MATERIAL TO PROCESS –
▼

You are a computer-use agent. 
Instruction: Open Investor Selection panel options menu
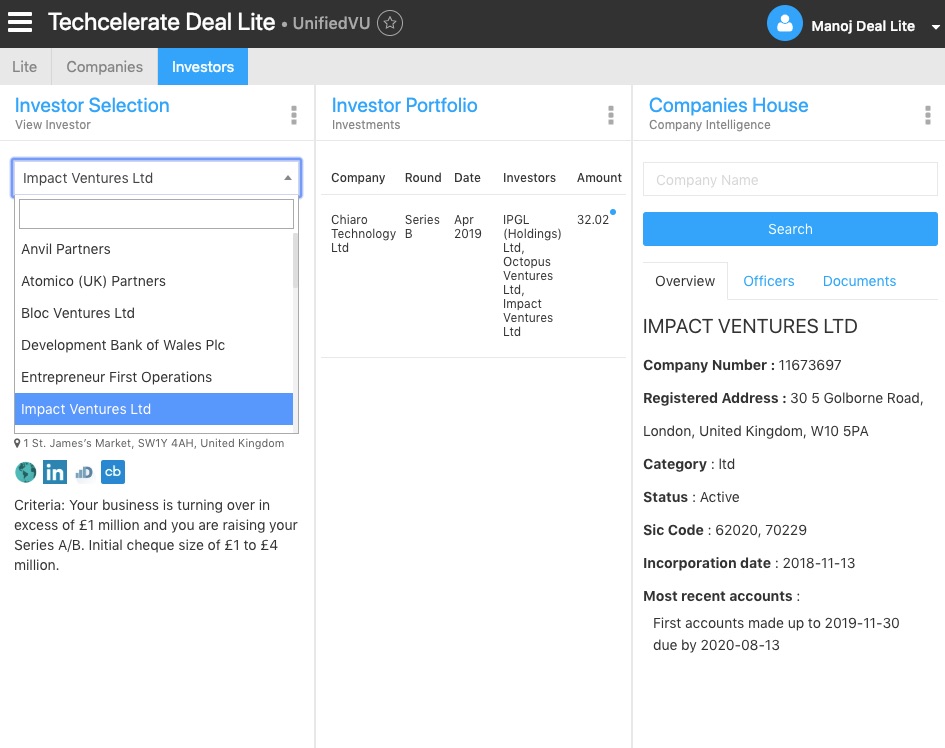(x=293, y=115)
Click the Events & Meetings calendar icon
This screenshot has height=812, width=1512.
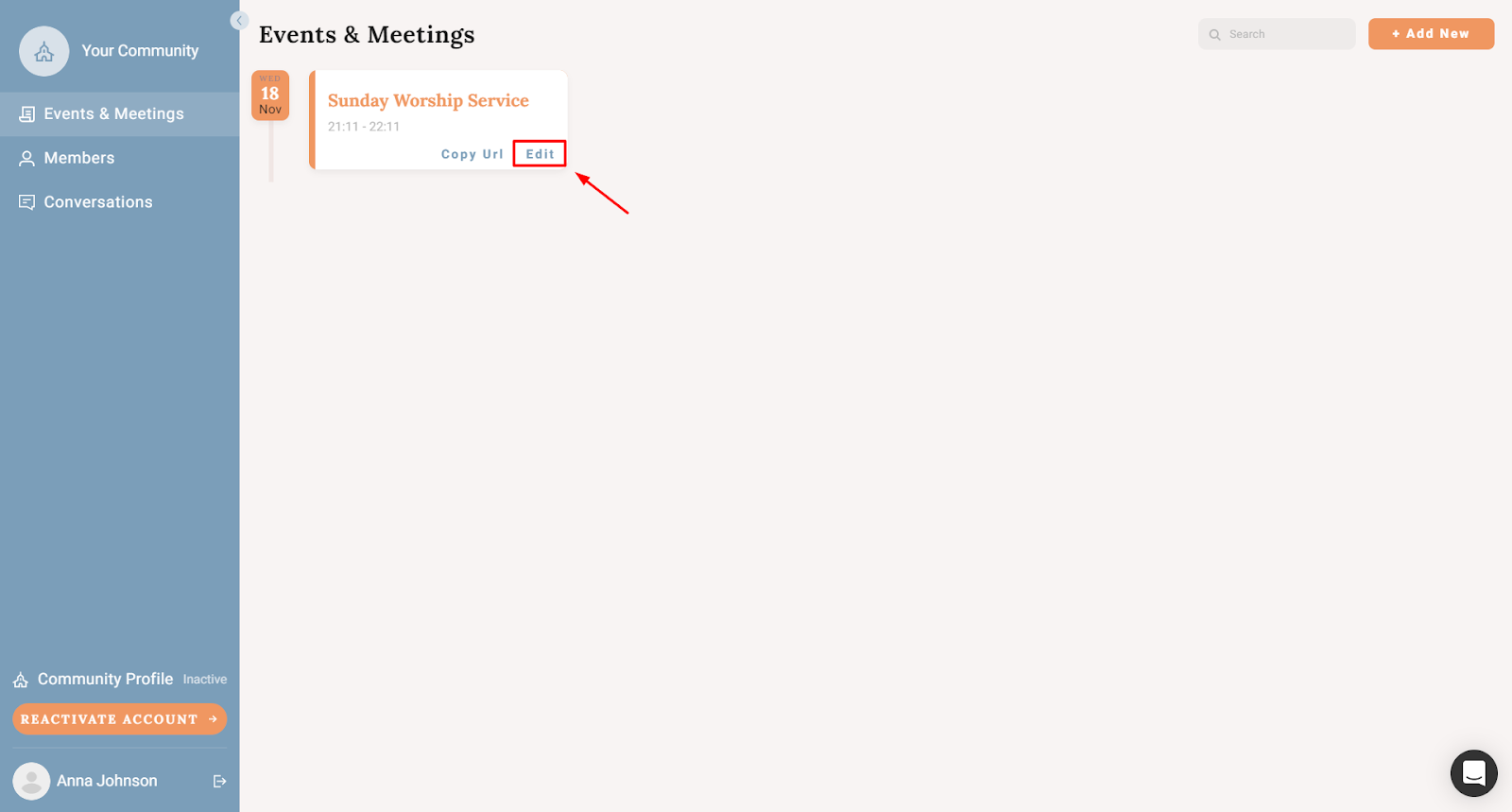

▲

Without the pictures, write out the whole listing exactly as it appears.

RESPONSE –
You are a computer-use agent. 
Instruction: Open Investor Selection panel options menu
(x=293, y=115)
Click the Events & Meetings calendar icon
This screenshot has height=812, width=1512.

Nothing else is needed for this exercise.